# Stupid Question Time



## Polar Bear (Jan 31, 2010)

I must not be reading the right stuff. What is the difference, if any between a flash suppressor and a muzzle brake. They look the same to me.


----------



## 8'Duece (Jan 31, 2010)

One is designed to suppress flash the other is designed to control muzzle lift.  Breaks are also referred to as "recoil compensators"  They will lesson recoil but at the cost of having your ears bleeding compared to a standard flash suppressor like the A2. 

The breaks are generally much louder than flash suppressors. 

Don't be fooled by the Flash/Break combinations.  The law's of physics can't be beat and you can't have the best of both worlds, not matter how you design it.

ETA: Breaks do add a bit more accuracy out of the rifle, but not in every case. Hence the use of breaks on large bore rifles for long distance shooting.  They direct the gases in such a way as to minimize muzzle lift versus suppressing the flash.


----------



## Polar Bear (Jan 31, 2010)

Thoughts, comments, suggestions????

 Flash Suppressor 
http://store.troyind.com/Medieval_Flash_Suppressor_5_56mm_p/ssup-med-05bt-00.htm

Muzzle Brake
http://store.troyind.com/Medieval_Muzzle_Brake_5_56mm_p/sbra-med-05bt-00.htm


----------



## 8'Duece (Jan 31, 2010)

I like just about anything from Troy.  You'll never regret having their products. 

Anyone else have other idea's for Breaks and flash supps ???


----------



## Polar Bear (Jan 31, 2010)

I like Troy but I am trying to decided between the 2


----------



## 8'Duece (Jan 31, 2010)

Personaly I'd stick with flash suppressor in the their Medieval design.  Besides, you can blow car windows out with that damn thing and I don't mean by a bullet.


----------



## Polar Bear (Jan 31, 2010)

Ordered this

Folding Dioptic Tritium BattleSight
Front Folding M4 Tritium Sights
Medieval Flash Suppressor 5.56mm


----------



## 8'Duece (Jan 31, 2010)

Polar Bear said:


> Ordered this
> 
> Folding Dioptic Tritium BattleSight
> Front Folding M4 Tritium Sights
> Medieval Flash Suppressor 5.56mm



Is this for the Colt 6920 ???   Did you remove the front sight "F" block and opt for a low profile block ???

What rail did you finally go with ??


----------



## Polar Bear (Jan 31, 2010)

Fuck I don't know I will take it to a gunsmith


----------



## 8'Duece (Jan 31, 2010)

The reason I asked was that if you purchased a front flip up sight then you need rail space to screw on the sight.  If you still have the standard "F" marked front sight base then your flip up sight is going to sit behind your standard sight. 

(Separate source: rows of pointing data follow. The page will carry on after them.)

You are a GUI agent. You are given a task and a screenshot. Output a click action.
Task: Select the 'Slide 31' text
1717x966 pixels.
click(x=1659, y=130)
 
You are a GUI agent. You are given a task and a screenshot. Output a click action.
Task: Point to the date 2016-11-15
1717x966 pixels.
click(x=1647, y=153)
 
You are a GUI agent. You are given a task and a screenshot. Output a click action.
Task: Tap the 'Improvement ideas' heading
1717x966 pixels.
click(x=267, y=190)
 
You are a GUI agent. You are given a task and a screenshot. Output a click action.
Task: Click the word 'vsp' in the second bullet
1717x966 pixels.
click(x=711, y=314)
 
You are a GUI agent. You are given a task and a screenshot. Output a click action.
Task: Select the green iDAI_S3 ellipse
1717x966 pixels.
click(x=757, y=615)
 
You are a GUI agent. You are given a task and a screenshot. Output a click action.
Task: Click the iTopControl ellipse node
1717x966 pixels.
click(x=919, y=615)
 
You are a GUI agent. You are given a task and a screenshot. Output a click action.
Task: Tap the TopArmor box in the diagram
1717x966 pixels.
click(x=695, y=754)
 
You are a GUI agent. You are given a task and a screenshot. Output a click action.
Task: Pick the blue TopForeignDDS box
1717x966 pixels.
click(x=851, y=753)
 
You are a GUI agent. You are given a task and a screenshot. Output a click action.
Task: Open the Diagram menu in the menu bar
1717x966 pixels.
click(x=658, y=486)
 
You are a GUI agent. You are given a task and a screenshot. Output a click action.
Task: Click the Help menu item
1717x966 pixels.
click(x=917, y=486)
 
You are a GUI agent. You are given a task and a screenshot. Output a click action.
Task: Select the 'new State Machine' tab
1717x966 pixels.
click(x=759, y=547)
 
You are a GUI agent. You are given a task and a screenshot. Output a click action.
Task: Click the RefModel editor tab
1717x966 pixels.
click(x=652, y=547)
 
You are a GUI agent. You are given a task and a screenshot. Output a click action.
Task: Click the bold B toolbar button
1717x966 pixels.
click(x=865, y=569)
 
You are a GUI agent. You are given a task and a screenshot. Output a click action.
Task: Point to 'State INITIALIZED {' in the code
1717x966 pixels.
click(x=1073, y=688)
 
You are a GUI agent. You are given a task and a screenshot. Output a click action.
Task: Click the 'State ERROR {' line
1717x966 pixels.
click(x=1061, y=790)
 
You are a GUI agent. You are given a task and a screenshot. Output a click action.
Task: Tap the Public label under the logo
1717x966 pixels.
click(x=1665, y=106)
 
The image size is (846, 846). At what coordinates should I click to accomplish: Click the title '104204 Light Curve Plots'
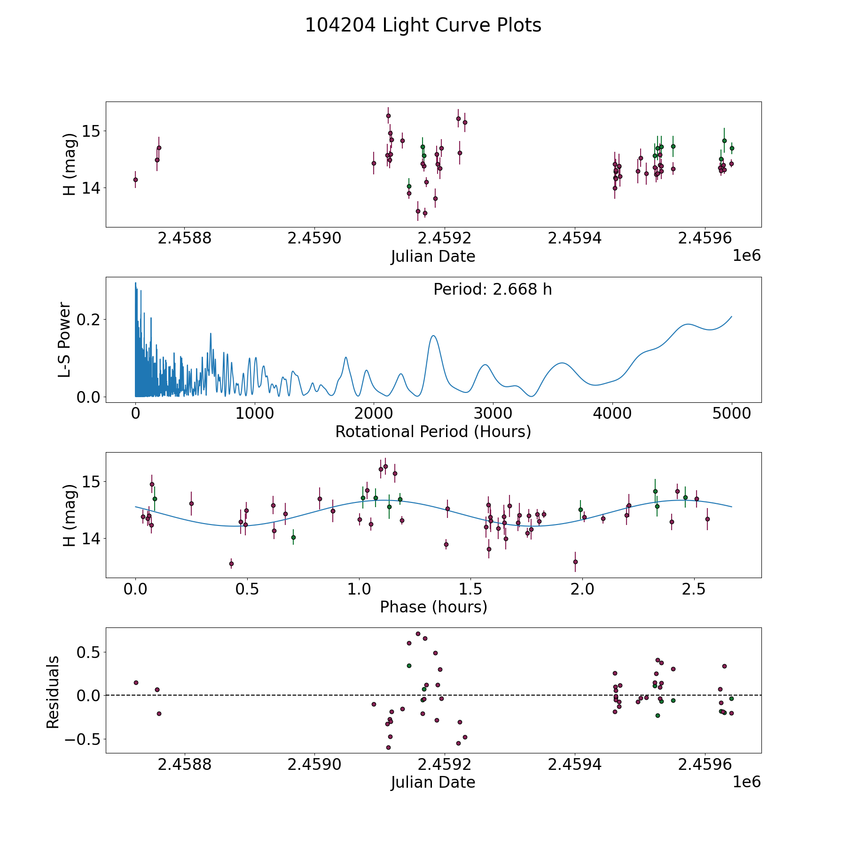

Hence the low profile gas block with a slightly longer rail system needs to be installed covering the low pro gas block.


----------



## Polar Bear (Jan 31, 2010)

Guess I will have to buy more shit


----------



## surgicalcric (Jan 31, 2010)

8'Duece said:


> ...Anyone else have other idea's for Breaks and flash supps ???





Been running a PWS FSC556 on my SPR for a while and it is working out good, very pleased.  In addition to being a good break it also hides the flash enough not to wash out my NVG's at night. It can also be had for weapons requiring a suppressor groove.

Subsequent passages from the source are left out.